AutoSens Academy: Instructor spotlight on Prof. Dr. Abhinav Valada

April, 2021

Prof. Dr. Abhinav Valada is a visionary who has transformed the autonomous vehicle perception landscape with numerous innovative deep learning techniques for some of the most fundamental problems. From state-of-the-art scene understanding algorithms to multimodal perception and visual state estimation techniques, his work has enabled autonomous systems to perceive the real world more accurately, more robustly and more efficiently.

Prof. Valada received his bachelor’s degree in Electronics and Instrumentation Engineering from VIT University in India and his master’s degree in Robotics from the prestigious Robotics Institute of Carnegie Mellon University, USA.

Subsequently, he worked for three years as a Systems/Software Engineer at the world renowned Field Robotics Center and the National Robotics Engineering Center of Carnegie Mellon University, where he advanced robotic perception. The several techniques that he developed during this time can be found integrated into commercial systems today including the caterpillar haulage trucks, DARPA robotics challenge robot CHIMP (won third place), DARPA subterranean robots, amongst others. He then co-founded and served as the Director of Operations of Platypus LLC for three years, a company that develops autonomous robotic boats.

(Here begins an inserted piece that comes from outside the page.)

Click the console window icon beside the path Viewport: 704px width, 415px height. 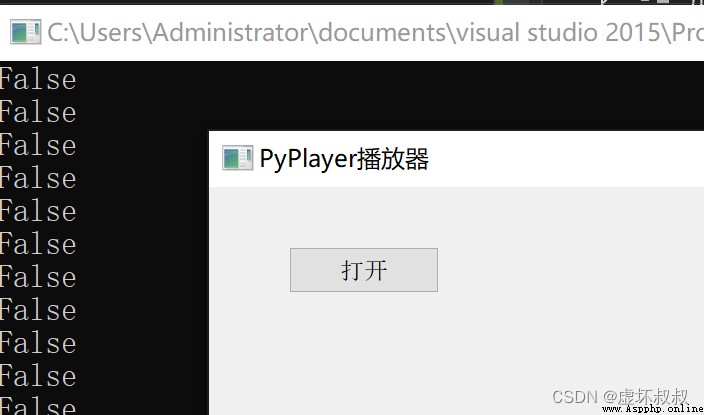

Prof. Valada then moved to Germany to pursue his PhD in robotics and machine learning in the University of Freiburg. He received his PhD with his thesis titled “Discovering and Leveraging Deep Multimodal Structure for Reliable Robot Perception and Localization”, which was also a finalist for the Georges Giralt PhD award for the best robotics thesis in Europe. He subsequently worked as a Postdoctoral Research Scientist at the Autonomous Intelligent Systems lab, and was then appointed as an Assistant Professor and Director of the Robot Learning Lab in University of Freiburg, Germany, where he currently works. Prof. Valada is also a core faculty in the European Laboratory for Learning and Intelligent Systems (ELLIS) unit, an Associate Editor for IEEE Robotics and Automation Letters journal, ICRA, IROS, and Area Chair of CoRL.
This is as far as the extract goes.